> _WHAT YOU SHOULD DO_
Set down, word for word, the passage of the article on the fire service heroism awards from "Fire chief praises" to "a gas station.".

# start of TEXT

Fire chief praises ‘people that possess ability to walk into uncertainty’
The selfless heroism of a fire crew who rushed to help save a mother and child from a sinking car was celebrated today alongside everyday citizens who battled a boat blaze next to a gas station.
“There are some amazing people in our community that possess the ability to walk into uncertainty and sacrifice themselves in the most dangerous circumstances,” acting chief fire officer Dana Lovell told the Bermuda Fire and Rescue Service’s second annual community heroism awards.
The members of fire crew three were applauded for helping to save a woman and child from a sinking car after it plunged overboard at Shark Hole on March 11 — a tragedy that claimed the life of a baby boy.
Bravery awards also went to gas station employees and the crew of a boat who faced a blazing vessel in St George’s Harbour on October 9.
Mr Lovell hailed them all as people with “a spirit that says, I will not give up”.
The ceremony came with accolades for dispatchers, whose vital work often went unseen, assistant chief fire officer Troy Furbert said.

# end of TEXT
# start of RECORDS SHOWN

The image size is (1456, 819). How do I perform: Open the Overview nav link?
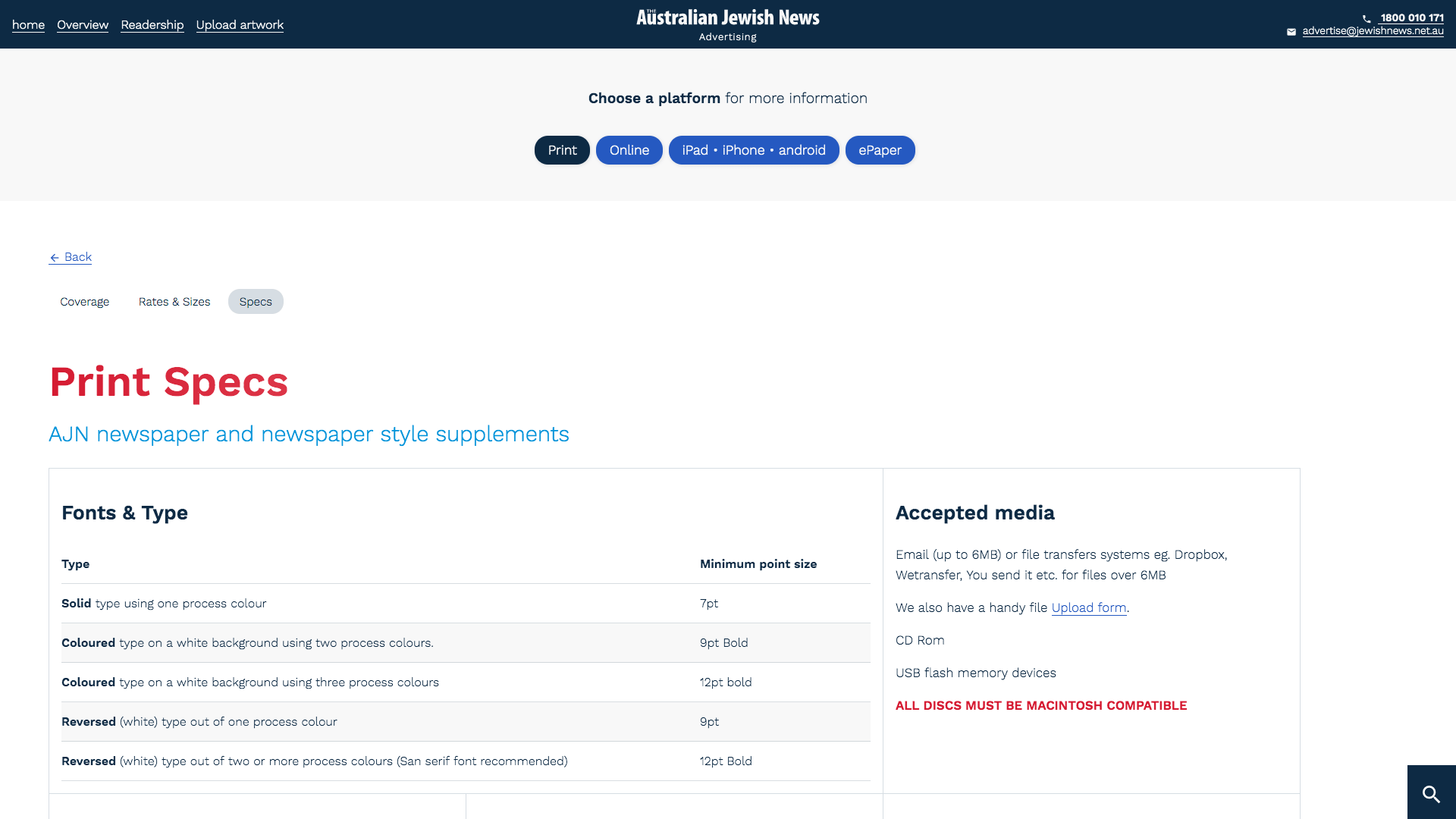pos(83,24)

# end of RECORDS SHOWN
# start of RECORDS SHOWN

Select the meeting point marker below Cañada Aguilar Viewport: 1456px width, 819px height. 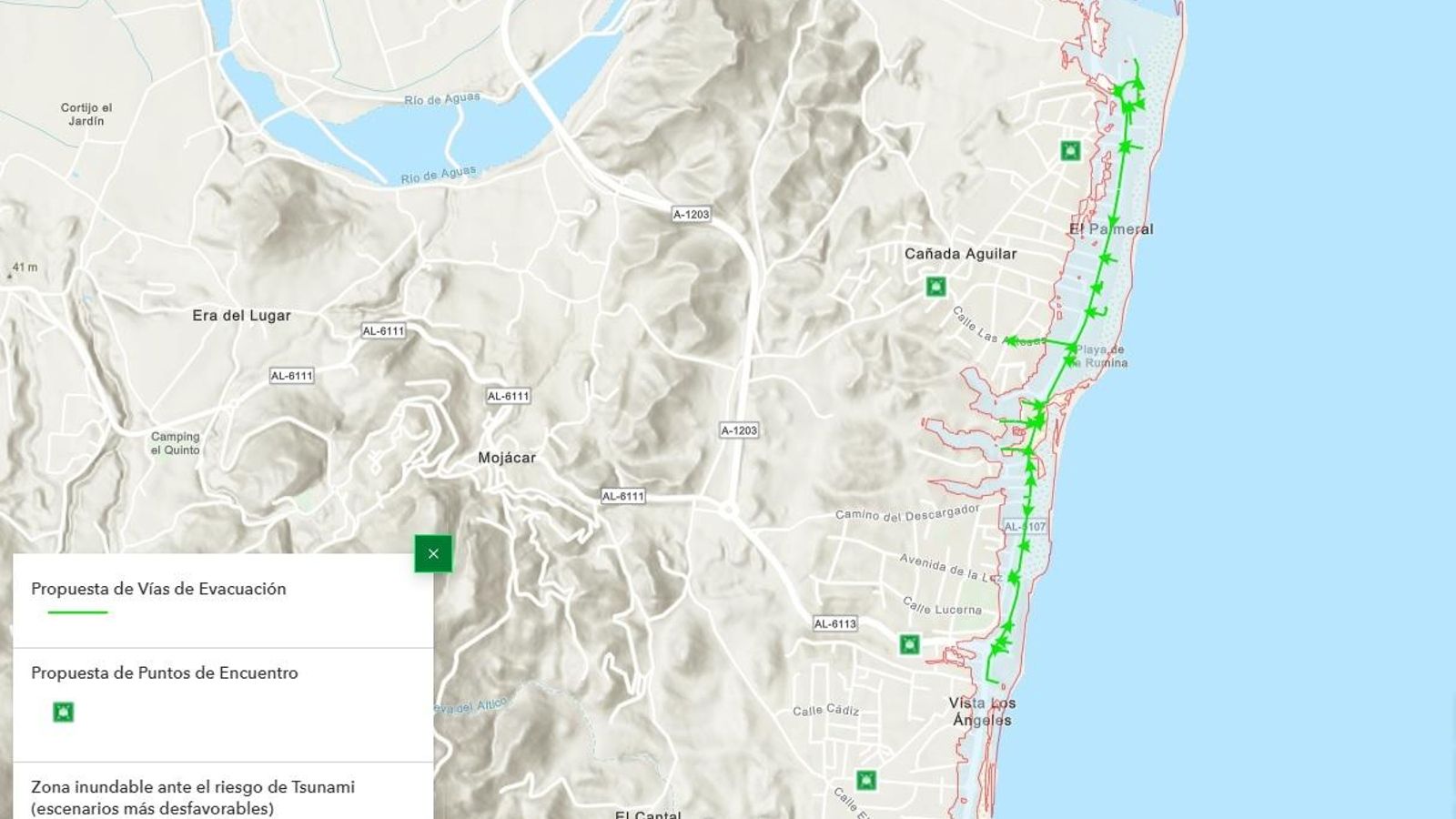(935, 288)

# end of RECORDS SHOWN

> _RESULT_
Fire chief praises ‘people that possess ability to walk into uncertainty’
The selfless heroism of a fire crew who rushed to help save a mother and child from a sinking car was celebrated today alongside everyday citizens who battled a boat blaze next to a gas station.